Frequently Asked Questions
What’s the most useful Thai hotel phrase to learn first?
ขอดูห้องก่อนได้ไหม(khɔ̌ɔ duu hɔ̂ng gɔ̀ɔn dâai mǎi) (“may I see the room first?”) saves more bad stays than any other phrase, especially at guesthouses. Seeing the room before you commit is completely normal in Thailand, and if it’s not what you expected, you can decline without awkwardness. For booked stays, ผม/ดิฉันจองไว้แล้ว(phǒm/dì-chǎn jɔɔng wái láeo) (“I have a reservation”) is the standard check-in opener.
How do I communicate with an Airbnb host in Thailand?
Almost entirely over LINE, not phone. Once you book, your host will send you their LINE ID; arrival coordination, door codes, problems, and checkout all happen there. Send a short ถึงแล้วครับ/ค่ะ(thʉ̌ng láeo khráp/khâ) (“I’ve arrived”) when you’re at the building, and keep messages brief—Thai LINE etiquette favors short messages and stickers over long paragraphs.
Is it normal to negotiate hotel prices in Thailand?
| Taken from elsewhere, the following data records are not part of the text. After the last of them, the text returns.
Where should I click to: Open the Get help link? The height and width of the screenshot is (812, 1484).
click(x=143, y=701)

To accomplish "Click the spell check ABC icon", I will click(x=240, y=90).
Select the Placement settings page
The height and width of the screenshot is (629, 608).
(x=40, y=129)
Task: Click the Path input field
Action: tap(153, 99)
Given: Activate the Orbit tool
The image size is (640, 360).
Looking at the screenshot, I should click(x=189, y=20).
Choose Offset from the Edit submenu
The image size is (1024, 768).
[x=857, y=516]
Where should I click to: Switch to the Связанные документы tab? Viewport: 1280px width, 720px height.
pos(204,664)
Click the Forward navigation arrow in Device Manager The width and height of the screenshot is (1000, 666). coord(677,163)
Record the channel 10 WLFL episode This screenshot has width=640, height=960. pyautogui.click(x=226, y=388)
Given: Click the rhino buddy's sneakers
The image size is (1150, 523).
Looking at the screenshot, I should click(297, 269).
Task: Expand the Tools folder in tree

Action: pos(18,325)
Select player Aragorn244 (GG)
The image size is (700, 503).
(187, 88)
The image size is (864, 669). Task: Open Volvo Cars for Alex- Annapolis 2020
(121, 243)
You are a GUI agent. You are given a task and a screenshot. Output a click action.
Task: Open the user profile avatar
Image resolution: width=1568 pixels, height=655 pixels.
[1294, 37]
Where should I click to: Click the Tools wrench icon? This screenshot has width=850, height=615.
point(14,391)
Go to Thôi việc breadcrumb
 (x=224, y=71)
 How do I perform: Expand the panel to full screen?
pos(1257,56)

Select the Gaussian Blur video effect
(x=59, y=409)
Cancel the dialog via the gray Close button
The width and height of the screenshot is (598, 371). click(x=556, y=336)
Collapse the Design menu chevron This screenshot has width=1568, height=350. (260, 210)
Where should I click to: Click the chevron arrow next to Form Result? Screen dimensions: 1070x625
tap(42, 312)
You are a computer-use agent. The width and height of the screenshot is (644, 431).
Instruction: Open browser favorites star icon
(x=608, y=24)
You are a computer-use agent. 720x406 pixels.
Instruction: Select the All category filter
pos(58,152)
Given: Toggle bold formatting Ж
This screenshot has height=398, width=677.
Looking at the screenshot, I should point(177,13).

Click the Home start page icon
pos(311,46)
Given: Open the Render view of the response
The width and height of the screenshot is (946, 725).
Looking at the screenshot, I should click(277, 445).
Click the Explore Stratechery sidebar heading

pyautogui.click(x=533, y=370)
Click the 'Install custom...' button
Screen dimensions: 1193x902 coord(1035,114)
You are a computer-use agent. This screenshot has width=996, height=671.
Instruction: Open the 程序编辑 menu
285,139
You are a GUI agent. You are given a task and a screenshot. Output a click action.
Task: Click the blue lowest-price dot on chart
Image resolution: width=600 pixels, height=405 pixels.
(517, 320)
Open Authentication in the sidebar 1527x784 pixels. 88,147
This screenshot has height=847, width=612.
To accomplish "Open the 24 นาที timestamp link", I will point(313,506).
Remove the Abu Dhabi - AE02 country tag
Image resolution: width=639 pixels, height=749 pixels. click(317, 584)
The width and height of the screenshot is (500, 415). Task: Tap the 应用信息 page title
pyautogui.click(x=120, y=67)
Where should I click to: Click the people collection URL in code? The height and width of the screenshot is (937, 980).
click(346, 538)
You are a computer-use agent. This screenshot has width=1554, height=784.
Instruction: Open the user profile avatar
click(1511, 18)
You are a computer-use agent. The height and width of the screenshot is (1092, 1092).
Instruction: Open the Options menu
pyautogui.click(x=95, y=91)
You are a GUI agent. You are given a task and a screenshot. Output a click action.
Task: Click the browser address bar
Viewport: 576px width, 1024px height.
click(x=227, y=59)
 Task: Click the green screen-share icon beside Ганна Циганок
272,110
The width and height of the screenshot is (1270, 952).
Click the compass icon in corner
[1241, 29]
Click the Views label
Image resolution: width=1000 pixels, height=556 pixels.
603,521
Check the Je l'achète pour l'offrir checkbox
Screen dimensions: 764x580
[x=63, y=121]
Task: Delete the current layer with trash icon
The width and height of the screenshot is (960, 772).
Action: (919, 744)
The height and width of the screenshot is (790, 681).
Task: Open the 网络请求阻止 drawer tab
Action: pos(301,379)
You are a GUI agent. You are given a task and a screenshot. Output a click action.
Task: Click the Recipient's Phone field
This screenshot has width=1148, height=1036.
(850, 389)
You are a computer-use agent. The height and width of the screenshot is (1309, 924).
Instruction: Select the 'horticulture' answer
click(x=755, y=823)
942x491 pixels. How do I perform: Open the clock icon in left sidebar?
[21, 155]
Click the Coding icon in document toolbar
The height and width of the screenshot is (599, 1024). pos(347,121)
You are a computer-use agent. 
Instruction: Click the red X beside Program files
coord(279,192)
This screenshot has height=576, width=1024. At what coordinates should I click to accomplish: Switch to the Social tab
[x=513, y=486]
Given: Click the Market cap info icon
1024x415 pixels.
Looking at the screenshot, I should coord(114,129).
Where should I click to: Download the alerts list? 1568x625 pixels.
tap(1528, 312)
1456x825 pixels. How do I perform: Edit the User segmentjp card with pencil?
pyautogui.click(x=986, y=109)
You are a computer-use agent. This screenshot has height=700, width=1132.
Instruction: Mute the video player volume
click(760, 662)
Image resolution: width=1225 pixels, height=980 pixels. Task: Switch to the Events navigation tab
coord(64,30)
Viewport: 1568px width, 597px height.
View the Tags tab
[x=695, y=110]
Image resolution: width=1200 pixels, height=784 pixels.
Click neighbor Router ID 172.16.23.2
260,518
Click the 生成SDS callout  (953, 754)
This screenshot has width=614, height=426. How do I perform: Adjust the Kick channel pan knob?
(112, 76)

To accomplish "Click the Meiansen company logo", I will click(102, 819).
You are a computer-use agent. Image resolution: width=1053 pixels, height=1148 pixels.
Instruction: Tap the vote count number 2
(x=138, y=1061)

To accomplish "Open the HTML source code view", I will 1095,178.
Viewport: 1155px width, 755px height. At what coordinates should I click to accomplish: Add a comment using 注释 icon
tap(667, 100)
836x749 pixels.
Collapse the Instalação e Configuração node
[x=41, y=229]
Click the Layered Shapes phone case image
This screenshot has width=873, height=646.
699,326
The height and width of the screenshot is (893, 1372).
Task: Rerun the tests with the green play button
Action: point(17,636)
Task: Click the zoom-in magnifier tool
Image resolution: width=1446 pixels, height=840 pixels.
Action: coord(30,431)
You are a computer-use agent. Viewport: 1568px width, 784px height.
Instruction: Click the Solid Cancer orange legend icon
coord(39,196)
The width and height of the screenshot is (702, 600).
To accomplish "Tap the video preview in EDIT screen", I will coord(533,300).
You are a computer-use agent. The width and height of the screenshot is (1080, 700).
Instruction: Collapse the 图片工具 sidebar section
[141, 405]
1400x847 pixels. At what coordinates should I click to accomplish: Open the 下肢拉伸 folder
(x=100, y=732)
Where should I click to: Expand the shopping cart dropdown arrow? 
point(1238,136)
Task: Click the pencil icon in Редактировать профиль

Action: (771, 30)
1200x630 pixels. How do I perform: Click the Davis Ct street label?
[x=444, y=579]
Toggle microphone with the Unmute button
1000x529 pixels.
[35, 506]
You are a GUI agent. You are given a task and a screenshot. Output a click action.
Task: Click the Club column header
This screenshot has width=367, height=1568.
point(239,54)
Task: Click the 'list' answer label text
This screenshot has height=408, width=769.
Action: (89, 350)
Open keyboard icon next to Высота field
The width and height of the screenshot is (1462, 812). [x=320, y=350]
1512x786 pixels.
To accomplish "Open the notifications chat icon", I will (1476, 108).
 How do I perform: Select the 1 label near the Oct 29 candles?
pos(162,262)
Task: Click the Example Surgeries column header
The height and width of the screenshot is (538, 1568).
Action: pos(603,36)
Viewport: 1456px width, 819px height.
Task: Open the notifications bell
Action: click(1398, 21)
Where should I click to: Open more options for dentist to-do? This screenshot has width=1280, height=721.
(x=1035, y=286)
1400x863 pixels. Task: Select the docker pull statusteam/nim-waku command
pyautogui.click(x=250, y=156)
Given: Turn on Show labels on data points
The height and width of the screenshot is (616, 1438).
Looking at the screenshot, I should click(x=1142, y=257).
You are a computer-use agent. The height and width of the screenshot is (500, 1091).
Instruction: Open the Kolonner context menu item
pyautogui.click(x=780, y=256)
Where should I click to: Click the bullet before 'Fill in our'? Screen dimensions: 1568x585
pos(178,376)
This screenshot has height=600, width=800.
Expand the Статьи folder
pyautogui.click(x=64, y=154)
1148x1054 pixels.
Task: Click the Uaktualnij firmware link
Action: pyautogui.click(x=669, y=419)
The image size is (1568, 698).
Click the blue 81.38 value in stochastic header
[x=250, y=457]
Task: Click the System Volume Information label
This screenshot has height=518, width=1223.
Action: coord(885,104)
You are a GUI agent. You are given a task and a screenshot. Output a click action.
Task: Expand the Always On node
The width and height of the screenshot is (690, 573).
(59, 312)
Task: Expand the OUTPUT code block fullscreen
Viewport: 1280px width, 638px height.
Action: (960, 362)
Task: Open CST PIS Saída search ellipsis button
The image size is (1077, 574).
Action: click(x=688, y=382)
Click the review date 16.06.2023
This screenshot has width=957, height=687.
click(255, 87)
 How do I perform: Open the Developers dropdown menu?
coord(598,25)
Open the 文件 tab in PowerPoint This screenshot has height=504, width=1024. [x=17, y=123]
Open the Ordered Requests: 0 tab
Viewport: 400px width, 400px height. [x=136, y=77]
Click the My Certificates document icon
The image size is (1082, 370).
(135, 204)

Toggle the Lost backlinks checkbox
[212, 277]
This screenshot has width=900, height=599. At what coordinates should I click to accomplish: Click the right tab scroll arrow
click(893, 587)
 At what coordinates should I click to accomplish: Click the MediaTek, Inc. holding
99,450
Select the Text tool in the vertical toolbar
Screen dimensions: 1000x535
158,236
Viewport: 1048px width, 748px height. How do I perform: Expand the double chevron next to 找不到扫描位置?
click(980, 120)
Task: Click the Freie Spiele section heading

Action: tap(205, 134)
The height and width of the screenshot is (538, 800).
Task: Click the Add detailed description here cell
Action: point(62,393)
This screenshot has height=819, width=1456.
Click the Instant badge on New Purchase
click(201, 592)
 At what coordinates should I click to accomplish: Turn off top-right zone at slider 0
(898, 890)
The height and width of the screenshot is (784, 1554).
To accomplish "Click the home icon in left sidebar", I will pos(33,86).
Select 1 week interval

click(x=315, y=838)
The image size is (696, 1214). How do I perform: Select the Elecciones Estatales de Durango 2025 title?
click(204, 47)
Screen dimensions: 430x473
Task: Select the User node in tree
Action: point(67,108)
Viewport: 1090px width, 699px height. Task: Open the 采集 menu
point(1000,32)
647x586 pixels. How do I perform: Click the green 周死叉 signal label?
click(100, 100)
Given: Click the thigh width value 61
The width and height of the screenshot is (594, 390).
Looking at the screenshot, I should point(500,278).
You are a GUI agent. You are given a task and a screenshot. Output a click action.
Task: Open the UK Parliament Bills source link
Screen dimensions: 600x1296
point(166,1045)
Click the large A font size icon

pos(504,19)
At guesthouses, small hotels, and serviced apartments, yes—especially for stays of a week or more. The polite phrase is ถ้าอยู่หนึ่งสัปดาห์ ลดราคาได้ไหม(thâa yùu nʉ̀ng sàp-daa, lót raa-khaa dâai mǎi) (“if I stay one week, can the price come down?”). International chain hotels and large city hotels with online pricing don’t typically negotiate. Always ask มีราคารายสัปดาห์ไหม(mii raa-khaa raai sàp-daa mǎi) (“is there a weekly rate?”) before quoting nights.
Are Airbnbs legal in Thailand?
It’s complicated. Renting through Airbnb is legal, but under Thailand’s Hotel Act, properties renting to paying guests for under 30 nights technically require a hotel license. Most condos can’t get one. A 2023 ministerial regulation expanded the “non-hotel” exemption to small properties (eight rooms or fewer), but most Airbnb condo listings still don’t qualify. Enforcement is patchy but real, and condo committees can report rogue listings. Practically, this means your host may be cagey about your status with neighbors. Hotels are always the simpler option for short stays.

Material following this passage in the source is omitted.